[Records of locating words and elements]
■ ■ ■ ■ ■
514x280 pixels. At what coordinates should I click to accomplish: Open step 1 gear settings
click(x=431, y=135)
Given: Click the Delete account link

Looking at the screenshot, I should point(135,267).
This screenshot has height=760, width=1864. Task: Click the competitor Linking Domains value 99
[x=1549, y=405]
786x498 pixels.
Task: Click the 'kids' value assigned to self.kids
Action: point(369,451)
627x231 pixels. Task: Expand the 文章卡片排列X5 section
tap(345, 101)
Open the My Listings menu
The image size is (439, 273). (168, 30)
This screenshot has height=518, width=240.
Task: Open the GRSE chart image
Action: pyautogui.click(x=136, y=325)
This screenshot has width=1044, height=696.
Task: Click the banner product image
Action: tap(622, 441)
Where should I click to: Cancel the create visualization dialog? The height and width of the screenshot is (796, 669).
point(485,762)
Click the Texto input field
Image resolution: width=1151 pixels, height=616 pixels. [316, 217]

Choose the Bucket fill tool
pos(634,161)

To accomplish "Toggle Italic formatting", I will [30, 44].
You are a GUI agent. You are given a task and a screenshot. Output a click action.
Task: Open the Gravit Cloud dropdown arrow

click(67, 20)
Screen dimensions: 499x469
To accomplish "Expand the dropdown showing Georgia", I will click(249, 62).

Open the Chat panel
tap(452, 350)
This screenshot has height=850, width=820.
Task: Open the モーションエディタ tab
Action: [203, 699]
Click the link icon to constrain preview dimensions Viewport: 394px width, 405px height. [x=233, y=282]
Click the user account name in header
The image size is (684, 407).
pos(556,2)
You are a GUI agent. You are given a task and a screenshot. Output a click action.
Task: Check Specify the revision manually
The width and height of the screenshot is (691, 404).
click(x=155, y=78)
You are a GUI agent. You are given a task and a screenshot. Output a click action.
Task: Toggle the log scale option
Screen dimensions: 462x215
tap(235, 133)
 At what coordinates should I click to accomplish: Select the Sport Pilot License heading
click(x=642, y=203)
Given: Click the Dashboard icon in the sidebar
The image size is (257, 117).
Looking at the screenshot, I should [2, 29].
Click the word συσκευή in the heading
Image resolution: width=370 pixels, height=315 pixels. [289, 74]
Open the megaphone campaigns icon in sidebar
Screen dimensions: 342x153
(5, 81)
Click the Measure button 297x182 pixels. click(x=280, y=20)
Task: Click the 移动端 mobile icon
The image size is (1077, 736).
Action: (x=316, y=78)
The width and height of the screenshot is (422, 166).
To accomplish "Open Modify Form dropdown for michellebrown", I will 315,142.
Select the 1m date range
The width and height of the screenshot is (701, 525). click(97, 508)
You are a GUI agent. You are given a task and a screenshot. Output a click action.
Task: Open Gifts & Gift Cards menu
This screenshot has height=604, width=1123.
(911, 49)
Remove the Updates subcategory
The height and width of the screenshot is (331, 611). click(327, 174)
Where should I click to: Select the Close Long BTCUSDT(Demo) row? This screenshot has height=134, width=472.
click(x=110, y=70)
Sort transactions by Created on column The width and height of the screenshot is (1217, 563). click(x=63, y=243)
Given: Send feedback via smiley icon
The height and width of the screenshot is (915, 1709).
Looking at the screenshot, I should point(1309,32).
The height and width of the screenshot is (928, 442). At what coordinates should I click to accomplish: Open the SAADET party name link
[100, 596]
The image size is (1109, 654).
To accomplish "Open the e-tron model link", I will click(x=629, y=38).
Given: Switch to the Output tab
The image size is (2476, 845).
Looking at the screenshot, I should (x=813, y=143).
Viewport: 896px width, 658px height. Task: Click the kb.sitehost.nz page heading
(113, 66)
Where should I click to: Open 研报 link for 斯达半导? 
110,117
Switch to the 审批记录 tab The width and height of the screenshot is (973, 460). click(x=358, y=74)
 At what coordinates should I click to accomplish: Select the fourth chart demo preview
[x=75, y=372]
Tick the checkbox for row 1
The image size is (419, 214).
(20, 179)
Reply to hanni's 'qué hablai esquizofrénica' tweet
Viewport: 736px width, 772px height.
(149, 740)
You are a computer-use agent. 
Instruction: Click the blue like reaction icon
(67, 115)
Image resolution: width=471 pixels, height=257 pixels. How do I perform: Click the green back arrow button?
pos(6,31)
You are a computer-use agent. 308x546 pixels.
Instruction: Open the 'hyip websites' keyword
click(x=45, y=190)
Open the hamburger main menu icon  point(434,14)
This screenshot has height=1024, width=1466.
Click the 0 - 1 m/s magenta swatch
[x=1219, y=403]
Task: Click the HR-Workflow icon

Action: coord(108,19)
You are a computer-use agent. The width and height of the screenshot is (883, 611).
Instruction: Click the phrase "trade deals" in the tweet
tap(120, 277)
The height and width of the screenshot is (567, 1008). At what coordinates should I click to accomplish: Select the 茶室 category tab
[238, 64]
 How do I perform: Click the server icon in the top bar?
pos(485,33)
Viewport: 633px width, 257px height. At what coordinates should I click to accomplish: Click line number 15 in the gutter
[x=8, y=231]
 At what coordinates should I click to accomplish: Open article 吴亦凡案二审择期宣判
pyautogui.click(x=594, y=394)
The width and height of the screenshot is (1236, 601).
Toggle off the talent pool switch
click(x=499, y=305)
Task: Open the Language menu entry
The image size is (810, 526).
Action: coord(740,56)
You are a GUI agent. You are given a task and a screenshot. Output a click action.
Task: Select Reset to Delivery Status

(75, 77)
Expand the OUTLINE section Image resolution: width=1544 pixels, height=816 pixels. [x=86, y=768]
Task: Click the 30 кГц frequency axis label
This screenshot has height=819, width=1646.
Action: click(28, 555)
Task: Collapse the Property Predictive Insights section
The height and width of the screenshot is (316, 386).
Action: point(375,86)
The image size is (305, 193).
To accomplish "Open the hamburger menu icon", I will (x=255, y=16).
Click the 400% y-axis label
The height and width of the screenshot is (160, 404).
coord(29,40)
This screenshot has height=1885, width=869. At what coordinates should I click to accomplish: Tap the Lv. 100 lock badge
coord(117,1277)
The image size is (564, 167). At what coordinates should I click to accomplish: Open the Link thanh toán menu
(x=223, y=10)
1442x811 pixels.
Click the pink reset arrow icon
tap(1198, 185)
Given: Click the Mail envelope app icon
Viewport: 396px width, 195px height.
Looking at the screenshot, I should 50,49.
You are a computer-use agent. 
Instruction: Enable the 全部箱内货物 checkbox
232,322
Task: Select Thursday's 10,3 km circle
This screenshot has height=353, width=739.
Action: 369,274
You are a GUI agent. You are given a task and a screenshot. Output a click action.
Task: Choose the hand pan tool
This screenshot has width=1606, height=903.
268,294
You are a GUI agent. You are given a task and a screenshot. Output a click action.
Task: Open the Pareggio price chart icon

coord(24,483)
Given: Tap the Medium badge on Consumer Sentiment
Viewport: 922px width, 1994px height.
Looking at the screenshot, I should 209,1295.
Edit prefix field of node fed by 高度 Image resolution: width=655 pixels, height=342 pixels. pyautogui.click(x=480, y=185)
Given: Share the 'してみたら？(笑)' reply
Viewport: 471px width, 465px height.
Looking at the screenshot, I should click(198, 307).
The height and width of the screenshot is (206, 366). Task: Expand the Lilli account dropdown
■ ■ ■ ■ ■
> _Task brief_: Put each line of the listing above into a JSON list of strings, one string per line. Leave out the blank lines.

> _Written answer_:
[
  "514x280 pixels. At what coordinates should I click to accomplish: Open step 1 gear settings",
  "click(x=431, y=135)",
  "Given: Click the Delete account link",
  "Looking at the screenshot, I should point(135,267).",
  "This screenshot has height=760, width=1864. Task: Click the competitor Linking Domains value 99",
  "[x=1549, y=405]",
  "786x498 pixels.",
  "Task: Click the 'kids' value assigned to self.kids",
  "Action: point(369,451)",
  "627x231 pixels. Task: Expand the 文章卡片排列X5 section",
  "tap(345, 101)",
  "Open the My Listings menu",
  "The image size is (439, 273). (168, 30)",
  "This screenshot has height=518, width=240.",
  "Task: Open the GRSE chart image",
  "Action: pyautogui.click(x=136, y=325)",
  "This screenshot has width=1044, height=696.",
  "Task: Click the banner product image",
  "Action: tap(622, 441)",
  "Where should I click to: Cancel the create visualization dialog? The height and width of the screenshot is (796, 669).",
  "point(485,762)",
  "Click the Texto input field",
  "Image resolution: width=1151 pixels, height=616 pixels. [316, 217]",
  "Choose the Bucket fill tool",
  "pos(634,161)",
  "To accomplish \"Toggle Italic formatting\", I will [30, 44].",
  "You are a GUI agent. You are given a task and a screenshot. Output a click action.",
  "Task: Open the Gravit Cloud dropdown arrow",
  "click(67, 20)",
  "Screen dimensions: 499x469",
  "To accomplish \"Expand the dropdown showing Georgia\", I will click(249, 62).",
  "Open the Chat panel",
  "tap(452, 350)",
  "This screenshot has height=850, width=820.",
  "Task: Open the モーションエディタ tab",
  "Action: [203, 699]",
  "Click the link icon to constrain preview dimensions Viewport: 394px width, 405px height. [x=233, y=282]",
  "Click the user account name in header",
  "The image size is (684, 407).",
  "pos(556,2)",
  "You are a GUI agent. You are given a task and a screenshot. Output a click action.",
  "Task: Check Specify the revision manually",
  "The width and height of the screenshot is (691, 404).",
  "click(x=155, y=78)",
  "You are a GUI agent. You are given a task and a screenshot. Output a click action.",
  "Task: Toggle the log scale option",
  "Screen dimensions: 462x215",
  "tap(235, 133)",
  " At what coordinates should I click to accomplish: Select the Sport Pilot License heading",
  "click(x=642, y=203)",
  "Given: Click the Dashboard icon in the sidebar",
  "The image size is (257, 117).",
  "Looking at the screenshot, I should [2, 29].",
  "Click the word συσκευή in the heading",
  "Image resolution: width=370 pixels, height=315 pixels. [289, 74]",
  "Open the megaphone campaigns icon in sidebar",
  "Screen dimensions: 342x153",
  "(5, 81)",
  "Click the Measure button 297x182 pixels. click(x=280, y=20)",
  "Task: Click the 移动端 mobile icon",
  "The image size is (1077, 736).",
  "Action: (x=316, y=78)",
  "The width and height of the screenshot is (422, 166).",
  "To accomplish \"Open Modify Form dropdown for michellebrown\", I will 315,142.",
  "Select the 1m date range",
  "The width and height of the screenshot is (701, 525). click(97, 508)",
  "You are a GUI agent. You are given a task and a screenshot. Output a click action.",
  "Task: Open Gifts & Gift Cards menu",
  "This screenshot has height=604, width=1123.",
  "(911, 49)",
  "Remove the Updates subcategory",
  "The height and width of the screenshot is (331, 611). click(327, 174)",
  "Where should I click to: Select the Close Long BTCUSDT(Demo) row? This screenshot has height=134, width=472.",
  "click(x=110, y=70)",
  "Sort transactions by Created on column The width and height of the screenshot is (1217, 563). click(x=63, y=243)",
  "Given: Send feedback via smiley icon",
  "The height and width of the screenshot is (915, 1709).",
  "Looking at the screenshot, I should point(1309,32).",
  "The height and width of the screenshot is (928, 442). At what coordinates should I click to accomplish: Open the SAADET party name link",
  "[100, 596]",
  "The image size is (1109, 654).",
  "To accomplish \"Open the e-tron model link\", I will click(x=629, y=38).",
  "Given: Switch to the Output tab",
  "The image size is (2476, 845).",
  "Looking at the screenshot, I should (x=813, y=143).",
  "Viewport: 896px width, 658px height. Task: Click the kb.sitehost.nz page heading",
  "(113, 66)",
  "Where should I click to: Open 研报 link for 斯达半导? ",
  "110,117",
  "Switch to the 审批记录 tab The width and height of the screenshot is (973, 460). click(x=358, y=74)",
  " At what coordinates should I click to accomplish: Select the fourth chart demo preview",
  "[x=75, y=372]",
  "Tick the checkbox for row 1",
  "The image size is (419, 214).",
  "(20, 179)",
  "Reply to hanni's 'qué hablai esquizofrénica' tweet",
  "Viewport: 736px width, 772px height.",
  "(149, 740)",
  "You are a computer-use agent. ",
  "Instruction: Click the blue like reaction icon",
  "(67, 115)",
  "Image resolution: width=471 pixels, height=257 pixels. How do I perform: Click the green back arrow button?",
  "pos(6,31)",
  "You are a computer-use agent. 308x546 pixels.",
  "Instruction: Open the 'hyip websites' keyword",
  "click(x=45, y=190)",
  "Open the hamburger main menu icon  point(434,14)",
  "This screenshot has height=1024, width=1466.",
  "Click the 0 - 1 m/s magenta swatch",
  "[x=1219, y=403]",
  "Task: Click the HR-Workflow icon",
  "Action: coord(108,19)",
  "You are a computer-use agent. The width and height of the screenshot is (883, 611).",
  "Instruction: Click the phrase \"trade deals\" in the tweet",
  "tap(120, 277)",
  "The height and width of the screenshot is (567, 1008). At what coordinates should I click to accomplish: Select the 茶室 category tab",
  "[238, 64]",
  " How do I perform: Click the server icon in the top bar?",
  "pos(485,33)",
  "Viewport: 633px width, 257px height. At what coordinates should I click to accomplish: Click line number 15 in the gutter",
  "[x=8, y=231]",
  " At what coordinates should I click to accomplish: Open article 吴亦凡案二审择期宣判",
  "pyautogui.click(x=594, y=394)",
  "The width and height of the screenshot is (1236, 601).",
  "Toggle off the talent pool switch",
  "click(x=499, y=305)",
  "Task: Open the Language menu entry",
  "The image size is (810, 526).",
  "Action: coord(740,56)",
  "You are a GUI agent. You are given a task and a screenshot. Output a click action.",
  "Task: Select Reset to Delivery Status",
  "(75, 77)",
  "Expand the OUTLINE section Image resolution: width=1544 pixels, height=816 pixels. [x=86, y=768]",
  "Task: Click the 30 кГц frequency axis label",
  "This screenshot has height=819, width=1646.",
  "Action: click(28, 555)",
  "Task: Collapse the Property Predictive Insights section",
  "The height and width of the screenshot is (316, 386).",
  "Action: point(375,86)",
  "The image size is (305, 193).",
  "To accomplish \"Open the hamburger menu icon\", I will (x=255, y=16).",
  "Click the 400% y-axis label",
  "The height and width of the screenshot is (160, 404).",
  "coord(29,40)",
  "This screenshot has height=1885, width=869. At what coordinates should I click to accomplish: Tap the Lv. 100 lock badge",
  "coord(117,1277)",
  "The image size is (564, 167). At what coordinates should I click to accomplish: Open the Link thanh toán menu",
  "(x=223, y=10)",
  "1442x811 pixels.",
  "Click the pink reset arrow icon",
  "tap(1198, 185)",
  "Given: Click the Mail envelope app icon",
  "Viewport: 396px width, 195px height.",
  "Looking at the screenshot, I should 50,49.",
  "You are a computer-use agent. ",
  "Instruction: Enable the 全部箱内货物 checkbox",
  "232,322",
  "Task: Select Thursday's 10,3 km circle",
  "This screenshot has height=353, width=739.",
  "Action: 369,274",
  "You are a GUI agent. You are given a task and a screenshot. Output a click action.",
  "Task: Choose the hand pan tool",
  "This screenshot has width=1606, height=903.",
  "268,294",
  "You are a GUI agent. You are given a task and a screenshot. Output a click action.",
  "Task: Open the Pareggio price chart icon",
  "coord(24,483)",
  "Given: Tap the Medium badge on Consumer Sentiment",
  "Viewport: 922px width, 1994px height.",
  "Looking at the screenshot, I should 209,1295.",
  "Edit prefix field of node fed by 高度 Image resolution: width=655 pixels, height=342 pixels. pyautogui.click(x=480, y=185)",
  "Given: Share the 'してみたら？(笑)' reply",
  "Viewport: 471px width, 465px height.",
  "Looking at the screenshot, I should click(198, 307).",
  "The height and width of the screenshot is (206, 366). Task: Expand the Lilli account dropdown"
]